The Wolverine: Should Be R-Rated.

(Yeah, spoilers ahead.)

At least it’s a superhero movie on a human-ish scale.

No utter destruction of faux-Manhattan with thousands of off-screen (to save the PG-13 rating) people dying from CGI superbeings careening through CGI skyscrapers. No Dr. Zhivago-ish runtime. No clumsy Jesus allusions. And, best of all, it partially erases the lingering stench of X-Men Origins: Wolverine, which seriously lowered the bar for all high-budget superhero flicks to come after it.

Boiled down, The Wolverine is a decent chase movie with a muddled final showdown. It’s not nearly as much popcorn fun as The Avengers but (thank god) not nearly as gratingly boring as the latest re-reboot of Superman. It’s a relatively tight stand-alone episode for our lone wolf protagonist. Enjoyable, but doesn’t leave much an an impression.

And I’ve wondered why. It’s Wolverine vs. Yakuza and ninjas. How can that go wrong?

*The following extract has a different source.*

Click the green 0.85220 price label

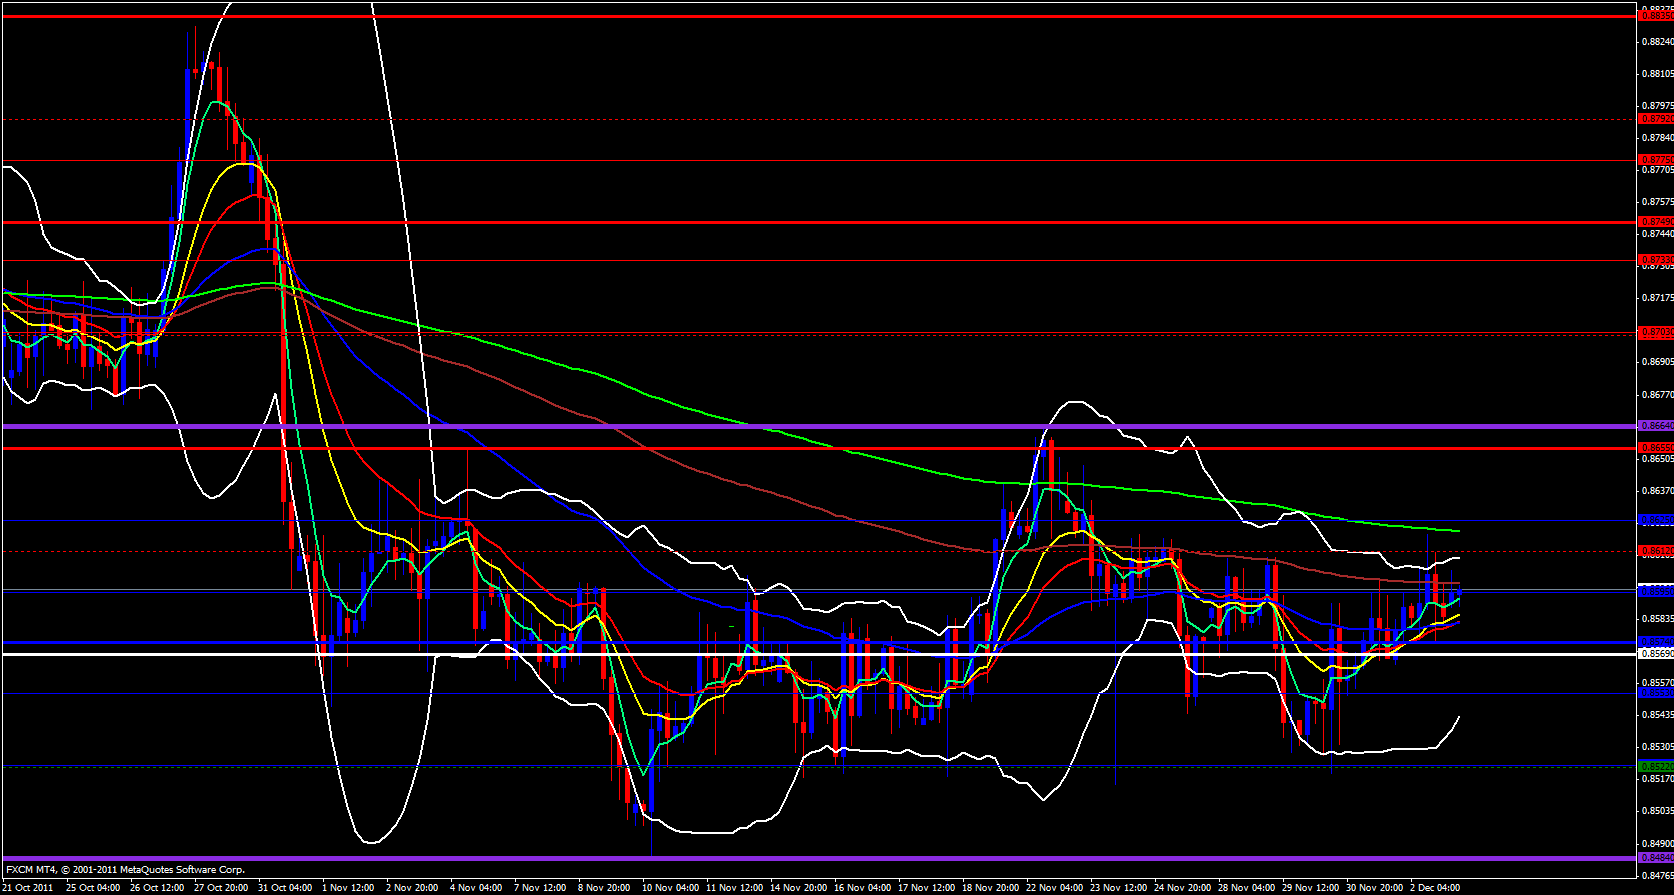1655,766
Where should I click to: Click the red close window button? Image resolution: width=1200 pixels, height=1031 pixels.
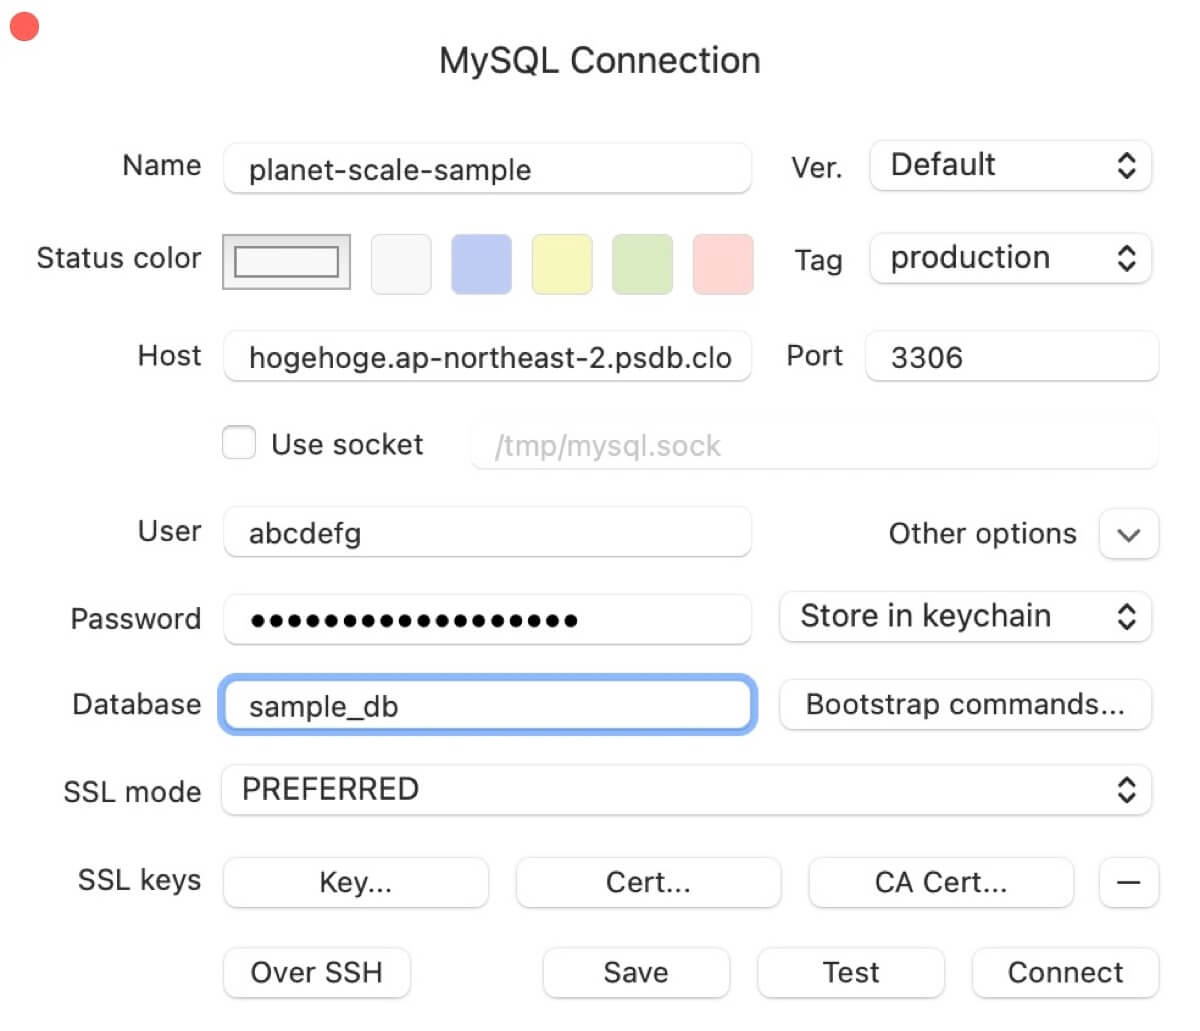pyautogui.click(x=24, y=27)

It’s that damn PG-13 rating.

But it’s not that I want more blood on the screen. What I want is more impact. Wolverine, or at least this Wolverine movie, can’t adapt the PG-13 restrictions as easily as other recent superhero movies. For example, Christopher Nolan’s Batman trilogy felt dark but not de-fanged because the hero mostly punches the shit out of people and Nolan has great skill in amping up a few horrific moments so that they color the rest of the movie (see: the Joker making a pencil “disappear” into an enemy’s brain). Also, the nightmarish scarecrow imagery.

But Wolverine dispatches baddies by STABBING THEM TO DEATH WITH HIS CLAWS. Brutally. He kills a lot of people in the movie, but they’re the sort of deathless deaths of a PG-13 movie. Where the bad guys maybe grunt and fall down. Or, if they’re hit really hard by something, pinwheel off while the camera pans away. There is no terror, pain, or blood.

Usually, these deathless movie deaths are fine. But the main dilemma Wolverine has for most of Act Two is that his healing powers have been shut off–he’s been rendered mortal, weakened. He could be killed like any of the faceless rabble he spends much of the movie ostensibly slicing to pieces. But since death has been established as a trivial thing, an event without much impact, Wolverine’s mortality feels more like a gimmick for the trailer rather than an emotional anchor for the movie.

With the PG-13 rating, you also lose impact with specific set piece scenes. When one of the characters foresees Wolverine dying while holding his own heart, I perked up a quite a bit. I wanted to know how will we get to this point? What circumstances would lead to Wolverine holding his own heart Temple of Doom-style? But when the plot finally spooled up to that moment, it was disappointment city. What could have been a squirmy, gutpunch moment like the self-surgery in Prometheus or the future-past amputation in Looper turned out to be a few bland shadow puppet-y shots amidst the clatter of yet another rote fight scene.

I wonder when we’ll get a mainstream major superhero movie with an R rating. An R rating would narrow the audience, so it’d narrow the budget, so it’d narrow the scope and effects, but that’s not a bad thing. Not at all. Cut out some of the often interminable battle scenes, shrink the run-time a bit, focus on developing characters rather than divvying up lines for a team of expensive A-list actors… and create moments of impact rather than spectacle. We’ve seen spectacle. The audiences are getting all spectacled out. Or, at least, I am.

The Wolverine almost gets there, but since the filmmakers decided to cast the wide audience net with the PG-13, he’s trapped in a world of deathless death and sexless sex and for all the sweat Hugh Jackman puts in showing us a wounded, feral Wolverine battling both his nightmares and ninjas, it all feels a bit toothless.

2 thoughts on “The Wolverine: Should Be R-Rated.

  1. The same thing happened in the “Spawn” movie. The anime series by Todd McFarlane was brutal, dark, gritty, everything that Spawn is. He is the anti-hero that disemboweled people in an alley when they crossed him wrong. But in the movie he had to kind of lamely sputter about since he couldn’t kill anyone and just grunt a lot to make up for the lack of dialogue.

    Michael Jae White (Spawn) then comes back to get killed by the Joker in The Dark Knight.

  2. The Thomas Jane Punisher movie was much the same. Instead of rampaging, that Punisher did things like trick the bad guys into thinking he was torturing them by burning a steak or something. It’s hazy.